Um dia destes

Um dia destes, recebi um telefonema e larguei tudo por ti. Mesmo tudo. Não quis saber da reunião das cinco, nem da falta de iogurtes no frigorífico. Não me preocupei em  ir buscar os miúdos à escola, nem me importei que fosse hora de ponta. Tinha de te ver, impreterivelmente, tudo o resto que esperasse.

Fiz o caminho em piloto automático, confiando nas indicações da aplicação de navegação, enquanto recordava as últimas conversas que tínhamos tido ao telefone, cada vez mais espaçadas, cada vez menos demoradas. Quinze ou vinte minutos a fazer o resumo de vários meses de vida, não mais do que isso, que o arroz está ao lume, o mais novo está a chamar, o teu gato acabou de atirar um vaso ao chão. Não era por mal. A vida é que é mesmo assim. Há sempre qualquer coisa mais urgente do que uma mera conversa entre amigas.

Por vezes, determinada música ou notícia fazia-me querer ligar-te. Porém, nunca era a hora certa. Sabes como é. Durante o dia, achava que podias estar no escritório, ocupada, e à noite, não queria interromper o teu jantar. Quando me despachava dos meus afazeres, olhava para o relógio e achava que já era demasiado tarde. Ligo amanhã, ou depois. Talvez no fim-de-semana. Sim, no fim-de-semana é o ideal. Podemos falar com tempo, dizia para mim própria. Outras vezes, aparecias-me em sonhos, alguns tão trágicos e angustiantes que acordava em sobressalto. Teria o sonho sido um sinal? Precisarias de mim? É hoje que ligo, prometia, mas nem sempre cumpria, pois a angústia depressa se dissolvia na luz baça de mais um dia com a agenda cheia.

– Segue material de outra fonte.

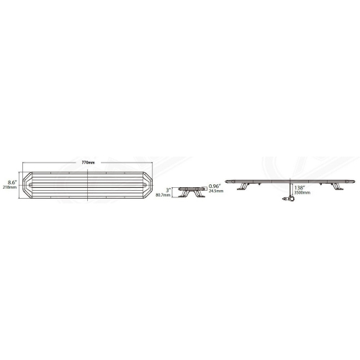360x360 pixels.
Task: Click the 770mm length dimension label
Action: [x=89, y=162]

Quando finalmente conseguíamos conversar ao telefone, terminávamos sempre com a promessa não cumprida de um jantar, ou talvez um almoço a meio da semana, ou, vá, um mero café, mas não ao fim do dia, que, já se sabe, não dá jeito nenhum. O trânsito, os miúdos, o projecto para entregar. Não interessa, temos de nos ver, de nos abraçar. Marcamos já para a semana? Não pode ser. Tu vais estar fora, em trabalho, e eu tenho uma consulta qualquer. Na semana seguinte, os teus pais vêm visitar-te, e são os anos da minha irmã. Não é por mal. Tu sabes. Mas é difícil conciliar agendas. Talvez no sábado, se não houver torneio dos miúdos ou almoço de família. Ou então nas férias. Melhor nas férias. Já esperámos tantos meses que podemos esperar mais dois. O Verão está aí à porta. Um dia de praia, conversas à beira-mar, fechar o dia com uma sardinhada… isso é que era! Lembras-te de quando passávamos férias juntas e eu te ensinava a boiar? Tinhas algum medo do mar, mas comigo aventuravas-te, como se eu, com a minha fraca figura, te pudesse valer de muito em caso de aflição. Dizias que flutuar no mar era a melhor sensação de sempre e fizeste-me prometer que flutuaríamos de mãos dadas até sermos velhinhas, lembras-te? Há tantos anos que não o fazemos, mas agora é que vai ser.  Nas férias, então, sem pressas, sem hora marcada. Está prometido!

Era sempre assim, não era? A nossa amizade reduzida a encontros pontuais, duas ou três vezes por ano. Como é possível o tempo passar tão depressa? Ainda ontem era Natal…

Mas hoje foi diferente.

Hoje compareci.

Mesmo em plena hora de ponta, mesmo sem saber bem a quem pedir para ficar com os miúdos ou quem trataria do jantar. Larguei tudo, mesmo tudo, por ti. E ainda te levei flores. Imagina! Há tanto tempo que não te oferecia flores…

Quando finalmente cheguei, fiquei a olhar para elas sem saber o que lhes fazer, até ganhar coragem para entrar. Só aí caí em mim. Abracei-me ao teu marido e comecei a soluçar, mas tu, embora deitada mesmo ao nosso lado, já não me ouviste, pois não?

Não importa. Um dia destes, teremos o nosso tempo. Num outro mundo, que talvez seja eterno. No qual talvez haja uma praia enorme para corrermos mar adentro entre gargalhadas. Só peço que tenhas paciência e não desistas de mim. Haveremos de flutuar de mãos dadas.